Finally 'make install' (run as root) puts the package
in its' final location. You then need to
tell MPICH what machines are available to run processes on. This is
accomplished by editing the machines.(os) file, in my case:
/usr/local/mpich-1.2.4/share/machines.freebsd. MPICH puts five copies
of the name of the master node in this file. Change it to a listing
of all the nodes, one per line (in this case, master, alpha, and bravo).
Now it's time to test the cluster to see if the nodes can talk to
each other via MPI. Run the tstmachines script in the sbin/ directory
under the mpich directory to verify this. It will help to use the -v option
to get more info. If this works, it's time to run a program on the cluster.
Under the distribution tree for mpich you'll find an examples directory.
Inside that, under the basic directory, you'll find the cpi program. This
program calculates the value of Pi, and is a good tool for verifying the
cluster is working properly. Run 'make cpi' in the basic directory to
build the executable. Run the program using the mpirun command. Here's
what I used to test mini-wulf:
mpirun -np 3 -nolocal cpi
Note: I put /usr/local/mpich-1.2.4/bin in my path before doing this, so the
machine could find mpirun. Also, the -nolocal flag was needed on my cluster
to keep it from trying to run all the processes on the master node. I don't
understand why this is, but it works for me.
Update: the -nolocal flag is only needed when the 'outside' name of the
node is included in the loopback line in /etc/hosts, which linux does by
default. Change the loopback line to read '127.0.0.1 localhost.localdomain localhost'
and MPICH won't require the flag.
The -np flag tells mpirun how
many processors to use to run the program, 3 in this case. Here's the output
I got:
% mpirun -np 3 -nolocal cpi
Process 0 of 3 on (outside IP).rwic.und.edu
pi is approximately 3.1415926535899121, Error is 0.0000000000001190
wall clock time = 2.800307
Process 1 of 3 on alpha.rwic.und.edu
Process 2 of 3 on bravo.rwic.und.edu
Note: I changed cpi.c to add more loop cycles to the program to get a longer
run time. This helped make the difference between using more nodes less
influenced by communication lags and overhead. Looks like we're actually using
all processors, but let's try some other configurations just to make sure:
% mpirun -np 1 -nolocal cpi
Process 0 of 1 on (outside IP).rwic.und.edu
pi is approximately 3.1415926535897309, Error is 0.0000000000000622
wall clock time = 8.395115
%
% mpirun -np 2 -nolocal cpi
Process 0 of 2 on (outside IP).rwic.und.edu
pi is approximately 3.1415926535899850, Error is 0.0000000000001918
wall clock time = 4.197473
Process 1 of 2 on alpha.rwic.und.edu
Yep, looks like mpirun is calling on the specified number of CPUs to run the program,
and the time savings using more CPUs is what you'd expect.

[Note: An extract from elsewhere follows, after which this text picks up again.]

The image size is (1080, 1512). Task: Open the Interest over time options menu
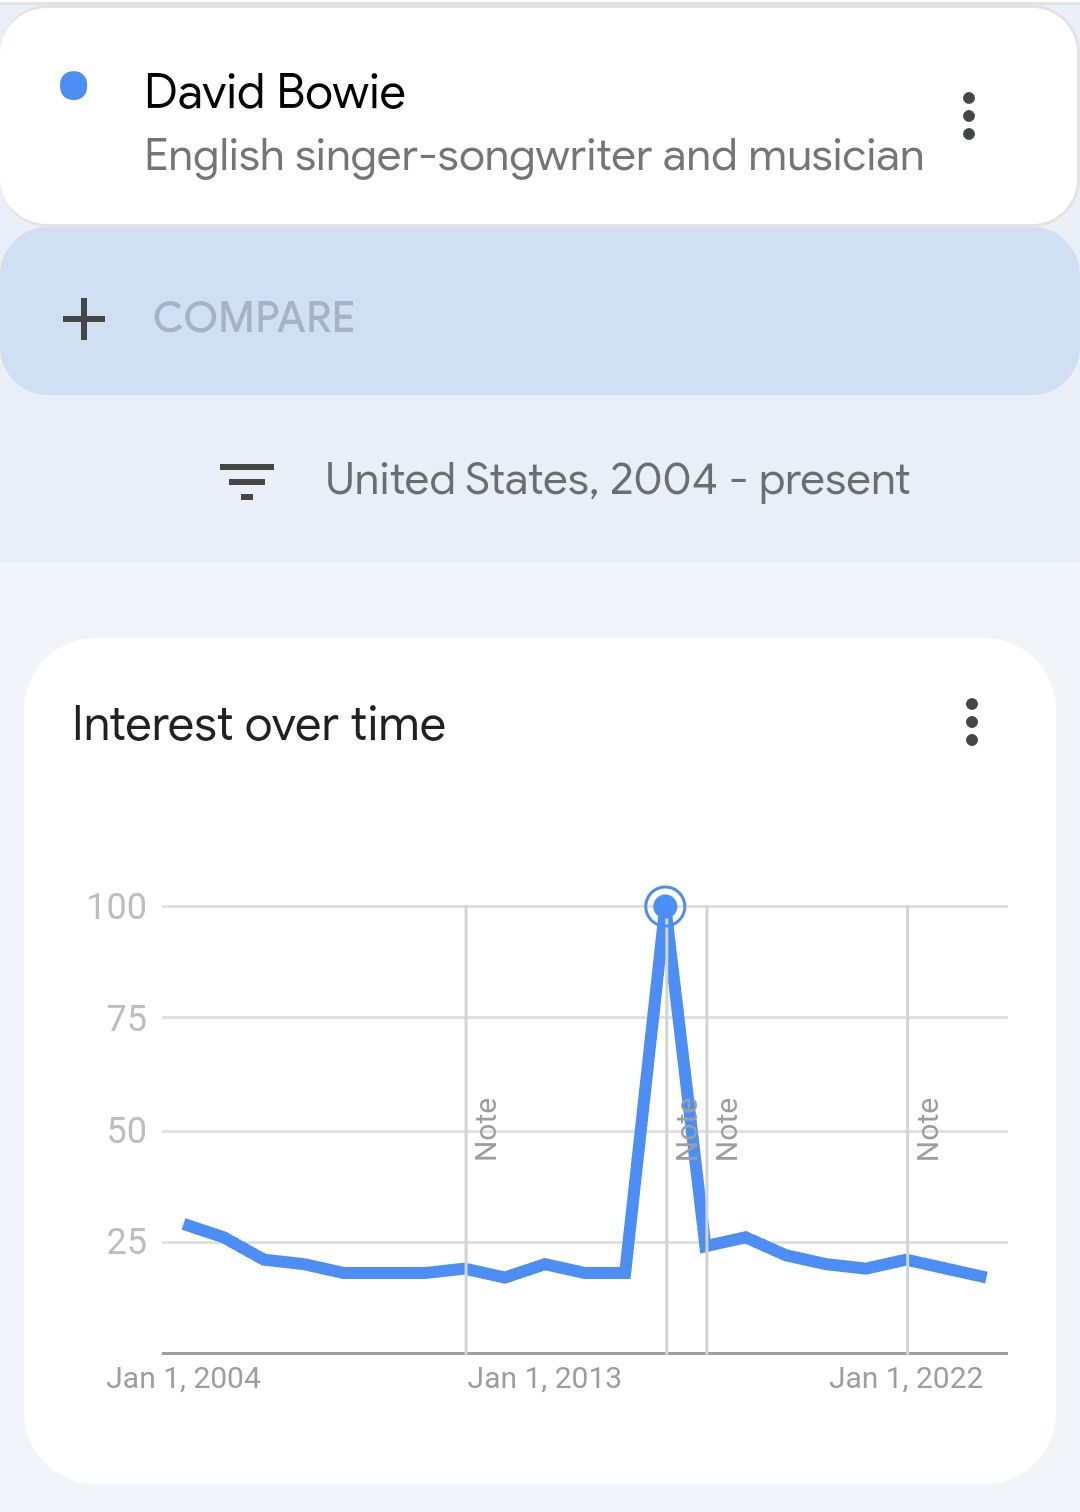(x=971, y=722)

Using two CPUs runs the
program in 49.9% of the time it took one, and three runs it in 33.4%. This is a
beautiful 1/N progression for the runtime vs. number of CPUs, but don't expect it to
hold for more complex programs or huge numbers of cluster nodes.
Installing LAM/MPI:
Since MPICH has some issues with NFS, and the
Klingon Bird of Prey cluster
Mini-Wulf is based on runs it, I decided to install the
LAM/MPI implementation
of MPI.
Running
./configure --prefix=/usr/local/lam_mpi --with-rsh=/usr/bin/ssh
revealed no problems, since LAM/MPI supports native FreeBSD. The INSTALL file
did instruct me to run make with the '-i' option under FreeBSD, since 'BSDs
version doesn't always handle script result codes the way they'd like. The
usual 'make -i' and 'make -i install' followed. After adding /usr/local/lam_mpi/bin
to my path, I also built the examples via 'make -i examples'.
While the mighty P90 CPU chewed on this task, I started another shell and edited
the /usr/local/lam_mpi/etc/lam-bhost.def file, which contains a list of all the
processor nodes in the cluster. This defaults to just one, the node that LAM is
built on. I added the other two nodes in the cluster.
After the examples were built and the lam-bhost.def file adjusted, it was time to test!
LAM runs a little differently than MPICH, in that it runs daemons on each node in
the cluster to facilitate the message-passing. This means that the LAM executables
must be on every node. I ran 'recon -v -a' to test the remote nodes, and got
errors when they wouldn't run the LAM program 'tkill' (which is what recon uses
to test the cluster). Since I hadn't shared out the /usr/local/lam_mpi directory
on the master node, the slaves couldn't find it. I debated doing the NFS share,
but for the moment just copied the directory to the remote nodes using scp. This
keeps NFS traffic down, although it would make cluster maintainance more labor-intensive.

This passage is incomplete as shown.